Zeitdokumentation BR_Arbeit zulässig?
Hallo Kollegen,
ist es zulässig, dass im Zeiterfassungssystem des Unternehmens ein BR-Mitglied seinen Zeitaufwand der BR-Arbeit dokumentieren soll? Es geht um die reine Zeiterfassung, nicht um Vergütung oder sonstige Dinge. Es gibt auch keine Budgetierung der BR-Arbeit (wäre ja auch nicht zulässig).
Der AG hätte das gerne, da die BR-Mitarbeiter in einem Kundenprojekt eingesetzt sind, und der arbeitszeitliche Aufwand des Kundenprojekts möglich genau erfasst werden soll.
Danke schonmal!
Community-Antworten (5)
25.07.2017 um 14:55 Uhr
Na, auf jeden Fall ist das Thema Zeiterfassungssystem mitbestimmungspflichtig.
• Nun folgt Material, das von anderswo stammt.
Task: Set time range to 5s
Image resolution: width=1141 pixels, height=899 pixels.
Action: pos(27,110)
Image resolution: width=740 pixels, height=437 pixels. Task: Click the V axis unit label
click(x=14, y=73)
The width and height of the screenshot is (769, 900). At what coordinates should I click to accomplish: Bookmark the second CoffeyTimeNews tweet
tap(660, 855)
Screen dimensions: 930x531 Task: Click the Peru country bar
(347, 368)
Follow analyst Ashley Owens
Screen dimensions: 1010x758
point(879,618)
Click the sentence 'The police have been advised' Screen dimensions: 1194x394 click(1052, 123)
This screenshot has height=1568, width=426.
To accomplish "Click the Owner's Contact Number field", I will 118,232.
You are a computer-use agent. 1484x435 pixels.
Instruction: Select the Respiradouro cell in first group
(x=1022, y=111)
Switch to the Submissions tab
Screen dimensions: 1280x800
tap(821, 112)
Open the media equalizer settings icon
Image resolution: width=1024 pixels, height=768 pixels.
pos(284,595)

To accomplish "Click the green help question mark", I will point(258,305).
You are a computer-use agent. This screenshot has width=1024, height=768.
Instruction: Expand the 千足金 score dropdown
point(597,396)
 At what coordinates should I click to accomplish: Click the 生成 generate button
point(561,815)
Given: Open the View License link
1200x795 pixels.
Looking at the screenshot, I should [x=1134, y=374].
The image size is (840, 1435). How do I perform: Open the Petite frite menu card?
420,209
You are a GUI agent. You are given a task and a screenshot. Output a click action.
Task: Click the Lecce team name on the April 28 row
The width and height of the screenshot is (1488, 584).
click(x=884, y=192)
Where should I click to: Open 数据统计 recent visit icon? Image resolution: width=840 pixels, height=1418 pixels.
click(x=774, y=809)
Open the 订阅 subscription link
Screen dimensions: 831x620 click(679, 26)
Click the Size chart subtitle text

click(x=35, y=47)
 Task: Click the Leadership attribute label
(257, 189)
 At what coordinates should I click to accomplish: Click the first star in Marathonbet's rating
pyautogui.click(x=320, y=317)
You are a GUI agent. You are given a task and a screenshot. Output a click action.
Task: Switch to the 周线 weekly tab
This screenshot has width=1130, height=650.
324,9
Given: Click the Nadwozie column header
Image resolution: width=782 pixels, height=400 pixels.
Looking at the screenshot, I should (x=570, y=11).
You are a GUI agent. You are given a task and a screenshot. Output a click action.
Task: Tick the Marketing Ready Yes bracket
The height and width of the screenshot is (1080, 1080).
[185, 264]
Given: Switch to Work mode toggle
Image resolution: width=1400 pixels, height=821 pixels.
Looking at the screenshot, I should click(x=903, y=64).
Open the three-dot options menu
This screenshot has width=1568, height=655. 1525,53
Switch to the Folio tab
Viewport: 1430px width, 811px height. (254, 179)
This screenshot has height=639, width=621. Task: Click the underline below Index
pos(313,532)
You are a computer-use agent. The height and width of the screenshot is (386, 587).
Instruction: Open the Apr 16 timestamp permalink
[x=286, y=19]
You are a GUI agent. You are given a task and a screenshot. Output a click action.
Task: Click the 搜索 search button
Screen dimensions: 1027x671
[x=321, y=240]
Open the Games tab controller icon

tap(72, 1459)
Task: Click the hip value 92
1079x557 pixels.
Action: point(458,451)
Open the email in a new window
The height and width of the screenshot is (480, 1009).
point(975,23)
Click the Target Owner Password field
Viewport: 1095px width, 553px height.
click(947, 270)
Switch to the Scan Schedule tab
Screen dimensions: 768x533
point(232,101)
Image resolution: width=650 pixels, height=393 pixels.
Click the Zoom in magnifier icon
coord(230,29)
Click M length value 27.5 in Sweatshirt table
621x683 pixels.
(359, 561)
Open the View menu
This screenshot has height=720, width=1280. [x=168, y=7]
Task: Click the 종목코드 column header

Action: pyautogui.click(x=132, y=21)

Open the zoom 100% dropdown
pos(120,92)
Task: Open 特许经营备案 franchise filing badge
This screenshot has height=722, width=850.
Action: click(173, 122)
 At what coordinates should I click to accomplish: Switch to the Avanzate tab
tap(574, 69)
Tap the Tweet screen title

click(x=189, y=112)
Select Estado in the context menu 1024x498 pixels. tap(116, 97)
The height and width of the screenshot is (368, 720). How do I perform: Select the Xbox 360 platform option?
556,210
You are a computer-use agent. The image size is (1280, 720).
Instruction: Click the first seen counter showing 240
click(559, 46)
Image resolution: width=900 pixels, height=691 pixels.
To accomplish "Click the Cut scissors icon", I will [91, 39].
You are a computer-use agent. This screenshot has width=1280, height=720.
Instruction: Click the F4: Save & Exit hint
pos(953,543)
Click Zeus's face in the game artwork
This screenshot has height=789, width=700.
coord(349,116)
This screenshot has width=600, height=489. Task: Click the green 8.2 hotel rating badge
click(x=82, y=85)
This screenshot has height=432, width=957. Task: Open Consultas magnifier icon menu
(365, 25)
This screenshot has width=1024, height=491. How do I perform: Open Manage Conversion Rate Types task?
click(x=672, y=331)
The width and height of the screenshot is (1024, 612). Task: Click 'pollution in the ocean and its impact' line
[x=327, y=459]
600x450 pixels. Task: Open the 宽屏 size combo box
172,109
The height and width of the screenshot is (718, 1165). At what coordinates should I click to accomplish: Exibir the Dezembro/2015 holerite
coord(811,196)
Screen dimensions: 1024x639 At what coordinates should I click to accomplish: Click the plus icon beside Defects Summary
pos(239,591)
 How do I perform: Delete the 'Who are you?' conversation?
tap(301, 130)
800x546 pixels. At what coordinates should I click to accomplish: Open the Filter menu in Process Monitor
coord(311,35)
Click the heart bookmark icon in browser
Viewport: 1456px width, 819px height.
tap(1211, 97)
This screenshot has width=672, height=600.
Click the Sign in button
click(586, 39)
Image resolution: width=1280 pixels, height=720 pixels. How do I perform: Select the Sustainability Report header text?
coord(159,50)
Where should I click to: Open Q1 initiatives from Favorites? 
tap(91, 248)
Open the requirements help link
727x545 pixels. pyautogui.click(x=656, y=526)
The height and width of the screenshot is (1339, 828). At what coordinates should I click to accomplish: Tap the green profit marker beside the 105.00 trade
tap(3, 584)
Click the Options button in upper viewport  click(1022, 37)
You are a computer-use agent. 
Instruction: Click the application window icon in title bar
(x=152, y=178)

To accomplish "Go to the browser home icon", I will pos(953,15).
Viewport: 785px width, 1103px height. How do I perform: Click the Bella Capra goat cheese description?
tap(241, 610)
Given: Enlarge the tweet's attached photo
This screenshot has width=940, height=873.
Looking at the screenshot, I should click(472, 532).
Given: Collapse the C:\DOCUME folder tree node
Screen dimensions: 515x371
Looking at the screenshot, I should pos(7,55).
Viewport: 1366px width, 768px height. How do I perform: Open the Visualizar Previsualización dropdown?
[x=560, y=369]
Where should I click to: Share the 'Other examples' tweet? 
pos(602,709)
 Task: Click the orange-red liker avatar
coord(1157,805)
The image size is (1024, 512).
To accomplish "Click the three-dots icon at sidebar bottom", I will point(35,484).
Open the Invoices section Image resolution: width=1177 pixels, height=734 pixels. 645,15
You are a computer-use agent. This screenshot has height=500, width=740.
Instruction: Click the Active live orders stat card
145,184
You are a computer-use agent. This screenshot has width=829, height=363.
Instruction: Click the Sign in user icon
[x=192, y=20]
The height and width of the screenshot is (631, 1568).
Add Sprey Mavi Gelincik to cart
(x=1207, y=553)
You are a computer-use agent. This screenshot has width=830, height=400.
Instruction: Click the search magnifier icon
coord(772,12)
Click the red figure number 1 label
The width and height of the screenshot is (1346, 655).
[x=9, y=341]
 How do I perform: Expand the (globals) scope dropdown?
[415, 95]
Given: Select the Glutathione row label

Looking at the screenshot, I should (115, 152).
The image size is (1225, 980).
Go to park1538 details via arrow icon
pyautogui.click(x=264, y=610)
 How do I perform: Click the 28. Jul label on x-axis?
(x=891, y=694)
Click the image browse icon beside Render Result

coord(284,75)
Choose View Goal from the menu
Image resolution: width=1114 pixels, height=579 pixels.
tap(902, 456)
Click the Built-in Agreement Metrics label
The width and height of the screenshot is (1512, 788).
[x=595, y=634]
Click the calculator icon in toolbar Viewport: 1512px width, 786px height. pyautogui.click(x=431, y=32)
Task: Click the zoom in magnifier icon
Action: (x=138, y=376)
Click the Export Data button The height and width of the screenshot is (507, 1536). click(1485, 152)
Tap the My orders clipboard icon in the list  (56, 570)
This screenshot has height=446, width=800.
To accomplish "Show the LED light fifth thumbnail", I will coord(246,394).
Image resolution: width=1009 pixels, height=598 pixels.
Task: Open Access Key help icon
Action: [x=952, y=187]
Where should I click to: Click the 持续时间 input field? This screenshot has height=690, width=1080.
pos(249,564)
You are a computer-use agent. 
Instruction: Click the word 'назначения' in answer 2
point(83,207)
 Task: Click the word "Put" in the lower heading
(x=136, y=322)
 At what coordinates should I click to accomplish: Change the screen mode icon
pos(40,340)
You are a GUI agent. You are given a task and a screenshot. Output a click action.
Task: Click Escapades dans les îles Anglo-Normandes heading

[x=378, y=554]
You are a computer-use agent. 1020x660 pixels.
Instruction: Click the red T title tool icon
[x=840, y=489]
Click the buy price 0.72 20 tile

Da kann sich die eine Seite viel wünschen - es geht um Argumente und Gegenargumente. Und schließlich einigt man sich auf einen Weg, der für beide Seiten akzeptabel ist.
25.07.2017 um 15:09 Uhr
bei uns gibt es z.B. eine Erfassung von Tätigkeiten zur Projektverfolgung. Natürlich durch eine BV abgesichert. Ja da dokumentieren auch Betriebsräte Zeiten die auf dem Projekt sind. Aber nicht als BR Zeiten sondern wie jeder andere im Projekt als nicht produktive Zeiten für das Projekt
25.07.2017 um 22:48 Uhr
Normalerweise muss sich ein BRM zur BR-Tätigkeit abmelden und anschließend wieder zurück. Wenn Ihr davon entbunden seid und die BR-Tätigkeit nur in die Zeiterfassung eintragen sollt - was würde dagegen sprechen?
25.07.2017 um 23:30 Uhr
Eine Weisung des Arbeitgebers über die Ausgestaltung des Abmeldeverfahrens, z.B. Nutzung eines Zeiterfassungssystems, ist unzulässig (LAG Hamm, Urt. v. 26.11.2013 – 7 TaBV 74/13)
26.07.2017 um 11:04 Uhr
Hallo Challenger, interessantes Urteil. Ich glaube aber eher nicht, dass das dem Fragesteller weiterhilft.. Ich hatte ihn so verstanden, dass eher diese Entscheidung nützlich sein könnte: "Das Betriebsratsmitglied ist ausnahmsweise nicht einmal verpflichtet, sich ab- und zurückzumelden, wenn eine vorübergehende Umorganisation der Arbeitseinteilung nicht in Betracht kommt (etwa bei Telefongesprächen als Betriebsratsmitglieds). Der Arbeitgeber kann aber verlangen, dass ihm die Gesamtdauer der in einem bestimmten Zeitraum ausgeübten Betriebsratstätigkeit nachträglich mitgeteilt wird (vgl. BAG, 29.06.2011 – 7 ABR 135/09, Rdnrn. 25, 26)." Zitat aus www.bussmann-arbeitsrecht.de/betriebsrat-2/ Der AG scheint eine solche Mitteilung zu wünschen (und eben keine Ab- und Anmeldung - aber das ist möglicherweise nur meine Interpretation). Diese könnte durchaus auch im Rahmen der Zeiterfassung geschehen.